Pero hay algo más, no menos importante que este compromiso y esta actividad incansable de una persona consecuente, empeñada en lograr el ansiado cambio en pos de una sociedad menos discriminadora, más justa y democrática. Ese algo es una empatía infalible. Una capacidad sorprendente de ponerse en el lugar del otro. Lo más interesante es que esa capacidad no se restringe a lo que uno podría imaginar, a saber la empatía con los discriminados y desempoderados, con la visión de los vencidos. Lo que hace de esta lectura una experiencia tan reconfortante como aleccionadora es que el autor ejerce su empatía hasta con los malos de la película.
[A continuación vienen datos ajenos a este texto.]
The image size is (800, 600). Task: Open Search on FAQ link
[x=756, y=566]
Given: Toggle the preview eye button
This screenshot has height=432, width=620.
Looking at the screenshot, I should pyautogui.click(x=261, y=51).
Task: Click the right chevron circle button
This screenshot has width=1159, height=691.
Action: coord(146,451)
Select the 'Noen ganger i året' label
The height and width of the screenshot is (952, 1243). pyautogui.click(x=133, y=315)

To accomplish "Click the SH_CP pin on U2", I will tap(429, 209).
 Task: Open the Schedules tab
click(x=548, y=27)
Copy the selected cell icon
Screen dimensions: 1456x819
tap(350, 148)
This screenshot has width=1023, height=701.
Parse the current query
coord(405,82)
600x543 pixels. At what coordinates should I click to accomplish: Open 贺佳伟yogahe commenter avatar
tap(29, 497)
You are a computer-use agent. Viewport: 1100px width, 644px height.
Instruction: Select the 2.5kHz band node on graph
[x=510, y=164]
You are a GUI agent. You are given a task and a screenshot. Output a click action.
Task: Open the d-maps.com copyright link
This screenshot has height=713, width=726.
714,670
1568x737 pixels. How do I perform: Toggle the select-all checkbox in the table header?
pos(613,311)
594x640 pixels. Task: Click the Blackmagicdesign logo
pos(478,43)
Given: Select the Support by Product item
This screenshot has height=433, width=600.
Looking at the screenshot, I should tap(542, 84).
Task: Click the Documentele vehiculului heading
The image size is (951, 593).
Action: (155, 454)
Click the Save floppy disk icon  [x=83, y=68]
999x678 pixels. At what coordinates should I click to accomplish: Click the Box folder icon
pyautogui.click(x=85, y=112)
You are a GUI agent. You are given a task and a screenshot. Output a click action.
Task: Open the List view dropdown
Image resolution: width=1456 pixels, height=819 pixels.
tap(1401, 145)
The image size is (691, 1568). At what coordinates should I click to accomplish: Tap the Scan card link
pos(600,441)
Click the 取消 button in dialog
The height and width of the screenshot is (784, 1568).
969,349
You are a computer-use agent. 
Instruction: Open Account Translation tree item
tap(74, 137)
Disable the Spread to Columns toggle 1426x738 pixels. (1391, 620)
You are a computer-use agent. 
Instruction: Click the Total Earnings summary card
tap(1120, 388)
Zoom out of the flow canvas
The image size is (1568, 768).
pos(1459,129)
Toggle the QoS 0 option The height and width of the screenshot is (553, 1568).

Esto es lo que le permite presentar las situaciones tan variadas que nos relata –porque estas RP se leen también como relatos– con un oído compasivo, siempre del lado de la justicia y la verdad. Esa empatía es la que lo lleva a situarse y entender desde adentro fenómenos tan desconcertantes como la identificación con el agresor. Por ejemplo en los casos de esos agentes de seguridad que se identifican con la ideología segregacionista de sus patrones. O en la extendida autodiscriminación (acaso la resistencia más seria al cambio).

Esto va acompañado de una actitud introspectiva y autocrítica, colocando a menudo bajo su lupa ciertos comportamientos discriminatorios de ONGs. Me complace que recurra a conceptos psicoanalíticos como el narcisismo de las pequeñas diferencias o la alucinación negativa. Ver las teorías de mi profesión aplicadas fuera del ámbito del consultorio, al servicio de una causa justa, me anima aún más a recomendar la lectura de estas Reflexiones Peruanas que ahora están fuera de la pantalla –y leer en libro es a la computadora como el cine a la tv– al alcance de todos.